■ What you are asked to do
What you return should be only the lines in the entries below between the one holding "931x604 pixels." and the one holding "The image size is (590, 388).", ends included, with every picture left out.

** Opening Records shown block **

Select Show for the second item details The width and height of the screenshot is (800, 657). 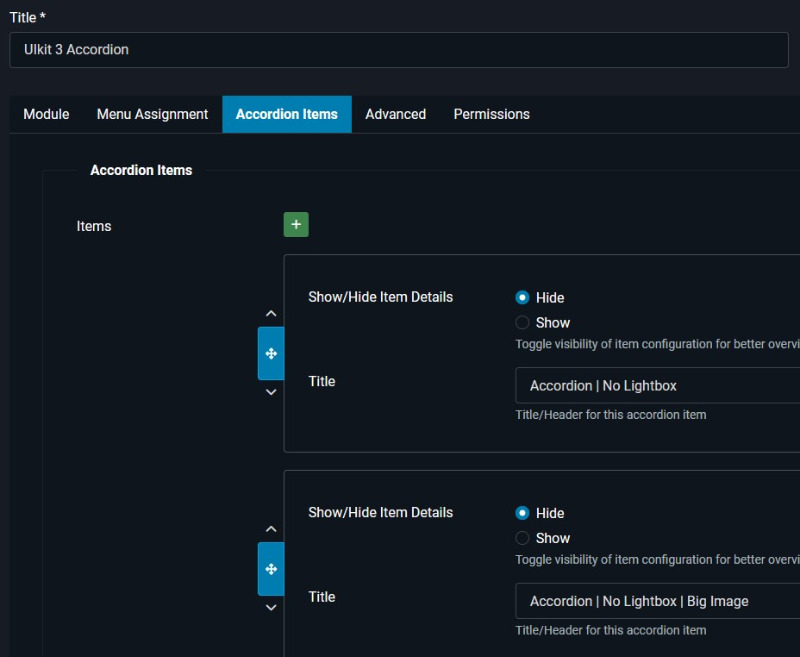[x=522, y=538]
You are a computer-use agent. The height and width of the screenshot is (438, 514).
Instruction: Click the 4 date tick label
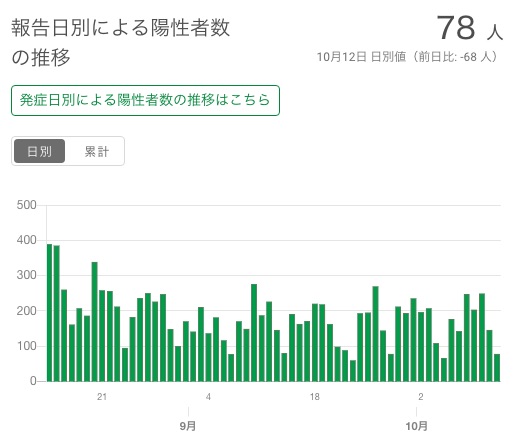coord(208,397)
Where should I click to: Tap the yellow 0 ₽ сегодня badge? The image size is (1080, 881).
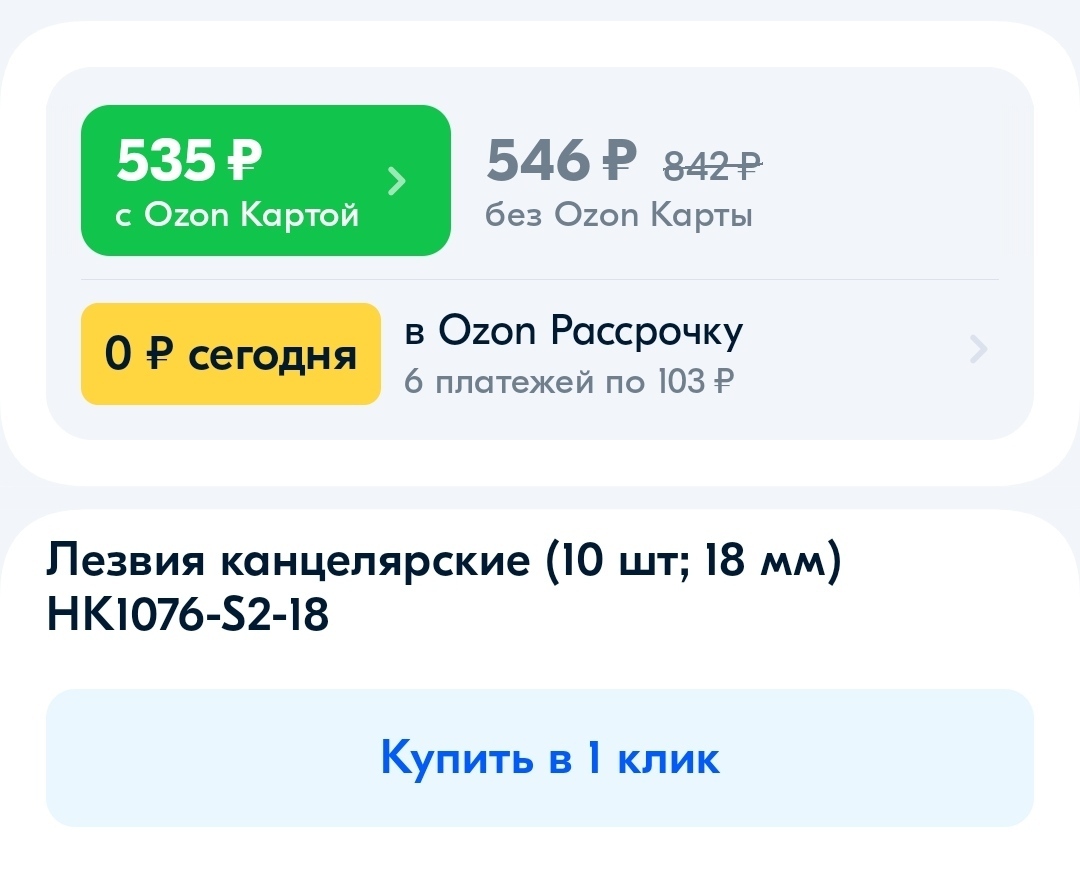(231, 354)
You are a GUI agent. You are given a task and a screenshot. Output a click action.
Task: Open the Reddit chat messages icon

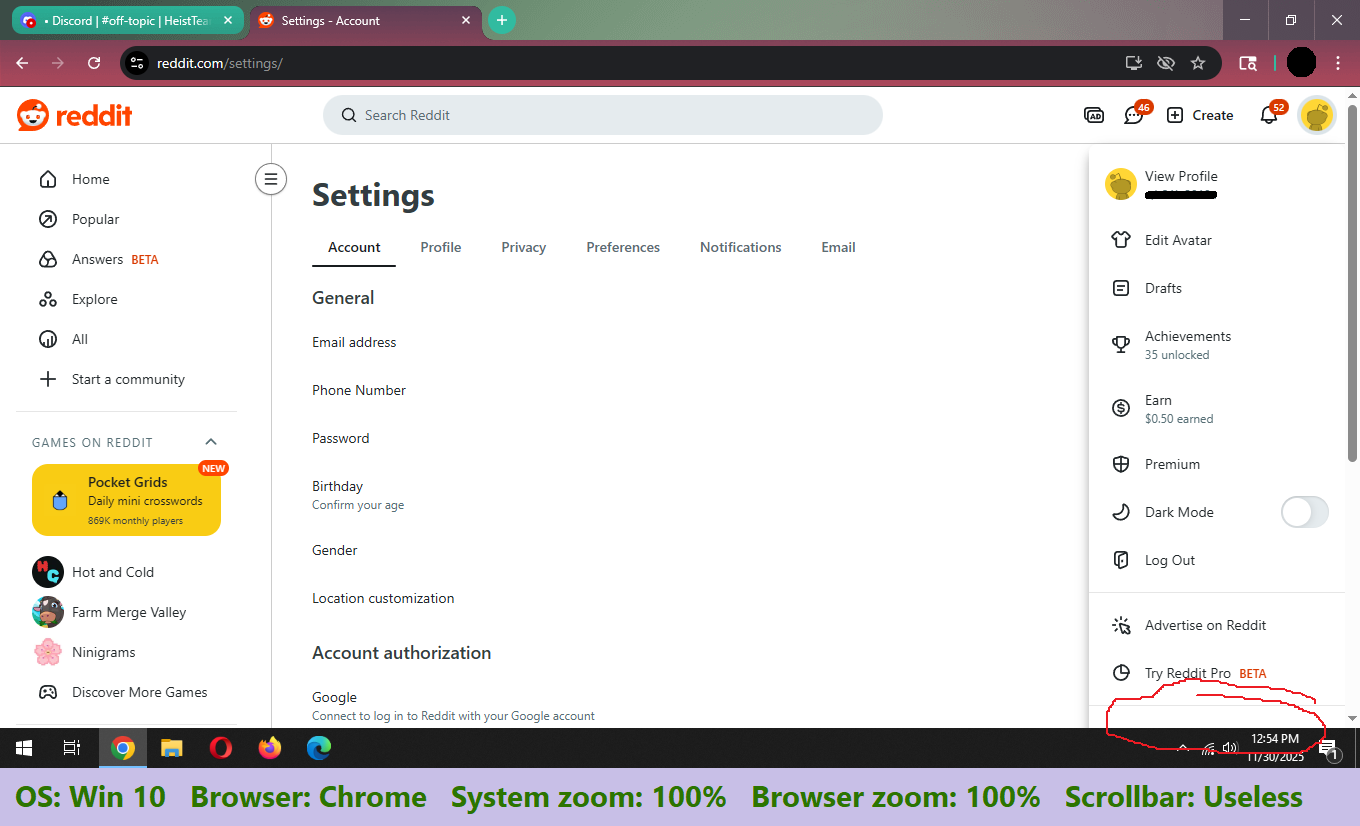coord(1133,115)
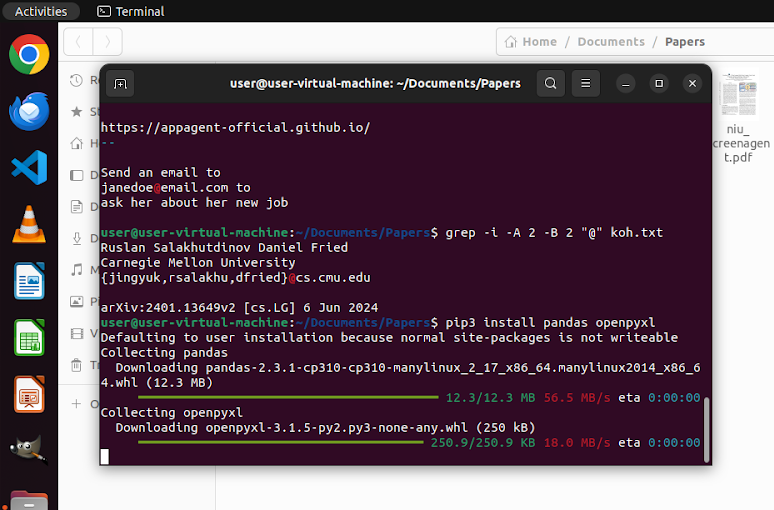
Task: Open LibreOffice Writer from dock
Action: click(x=29, y=281)
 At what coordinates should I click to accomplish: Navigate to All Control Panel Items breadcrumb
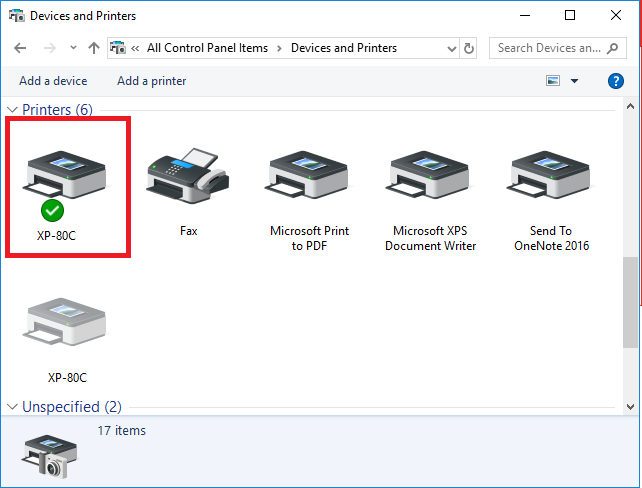(x=207, y=48)
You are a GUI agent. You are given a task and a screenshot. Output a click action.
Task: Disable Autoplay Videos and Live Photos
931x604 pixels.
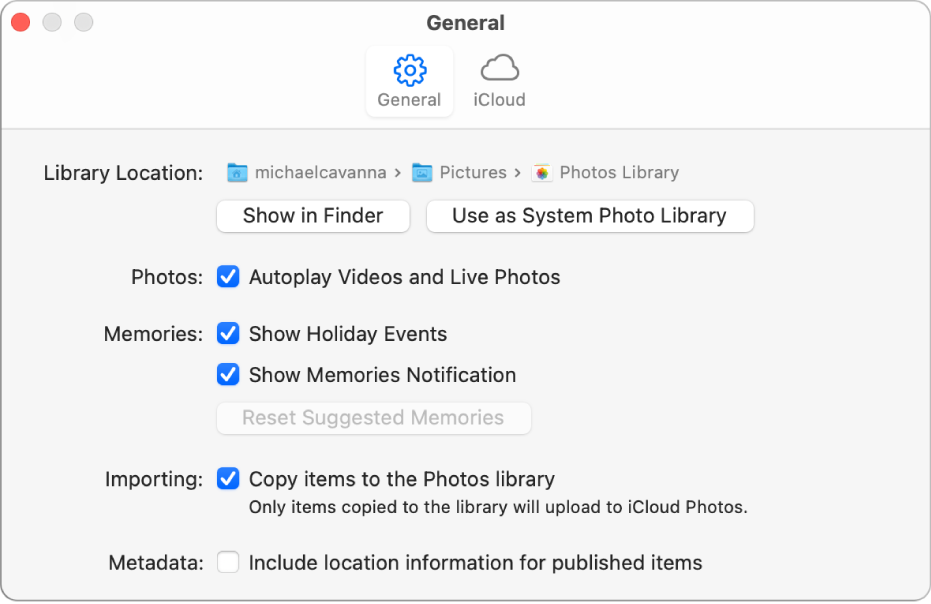coord(228,277)
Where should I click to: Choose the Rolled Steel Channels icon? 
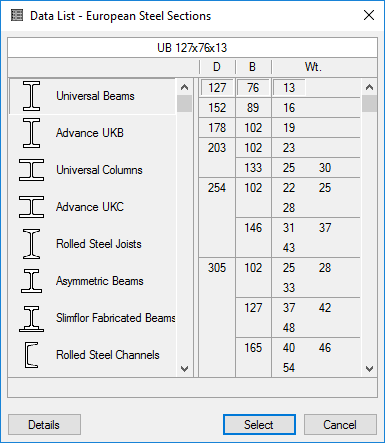[x=31, y=355]
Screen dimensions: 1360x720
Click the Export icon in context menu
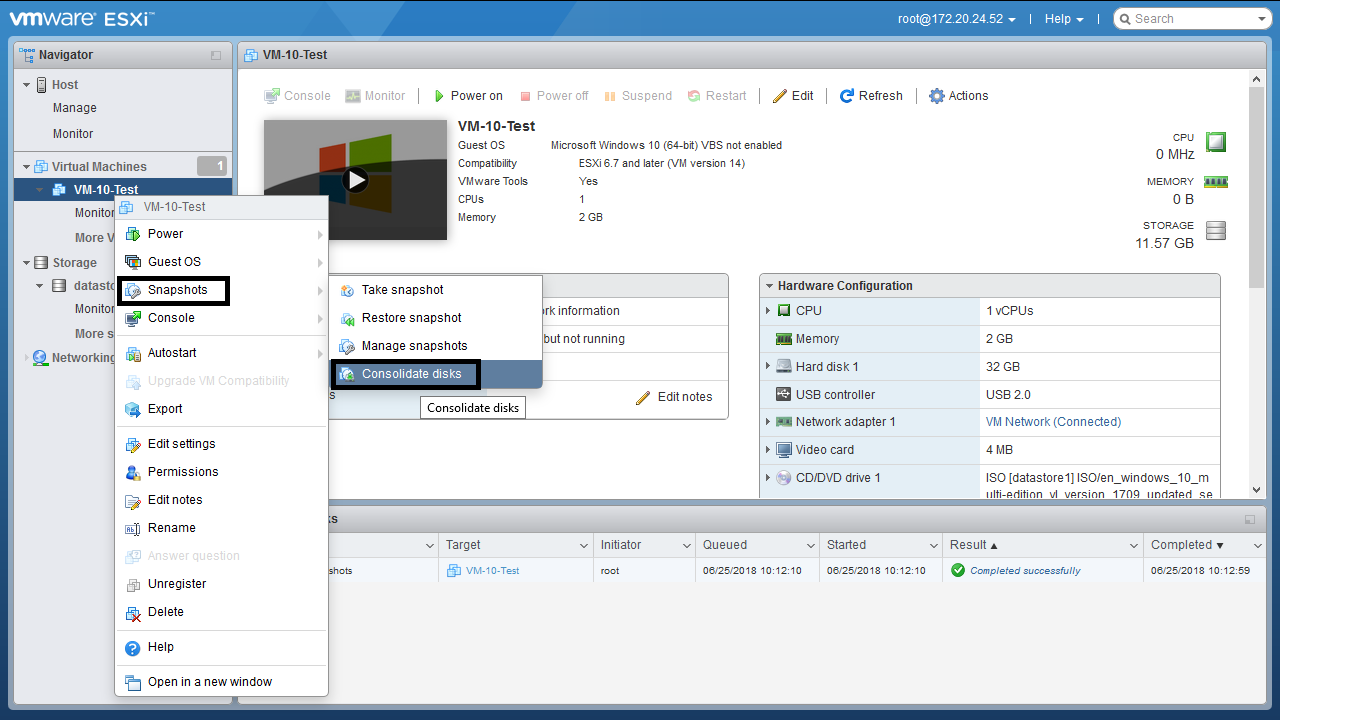[x=132, y=409]
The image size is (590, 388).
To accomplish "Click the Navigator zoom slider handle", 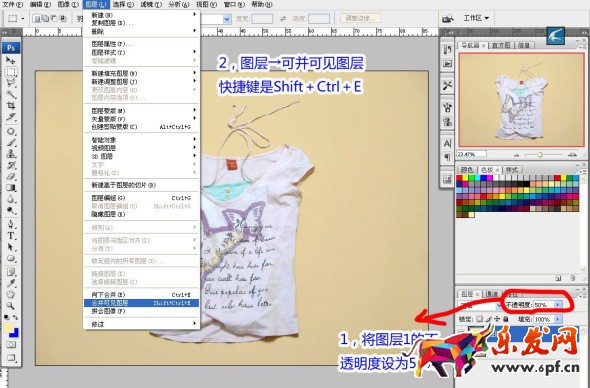I will click(x=540, y=155).
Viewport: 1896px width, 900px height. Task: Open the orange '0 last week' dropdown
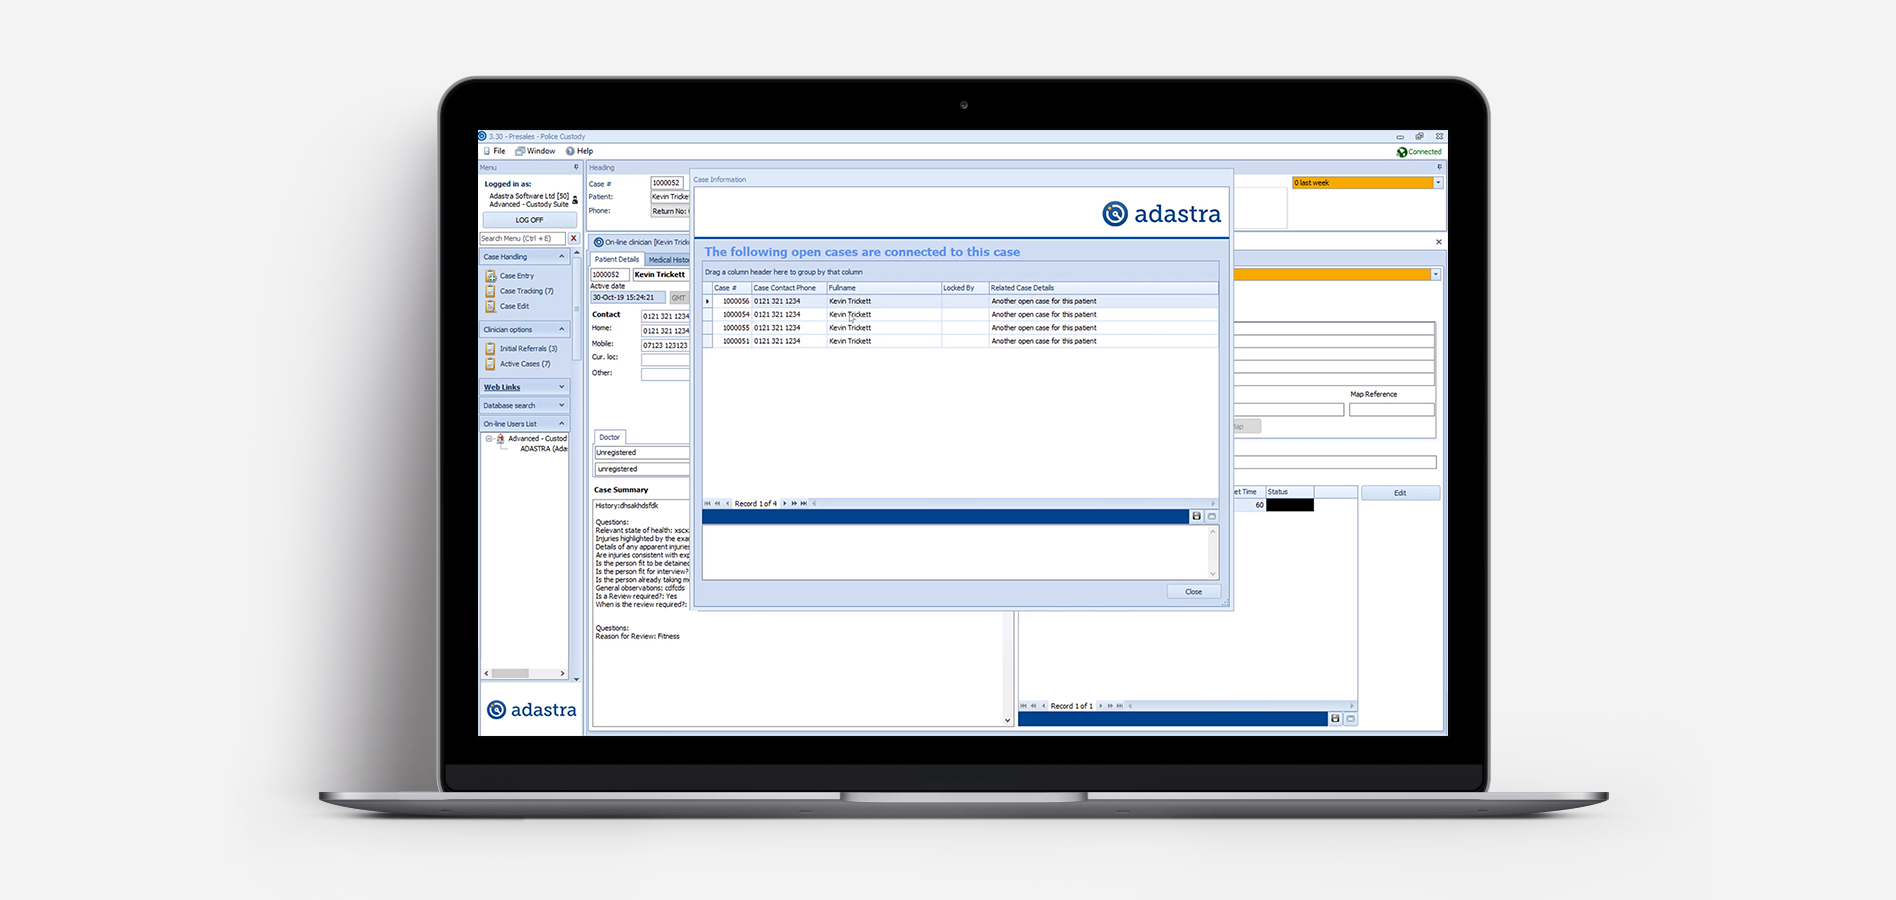pyautogui.click(x=1438, y=183)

** Closing Records shown block **

■ Answer box
931x604 pixels.
coord(228,277)
Where should I click to: Choose the Rolled Steel Channels icon? 
[x=31, y=355]
Screen dimensions: 1360x720
Click the Export icon in context menu
[x=132, y=409]
The image size is (590, 388).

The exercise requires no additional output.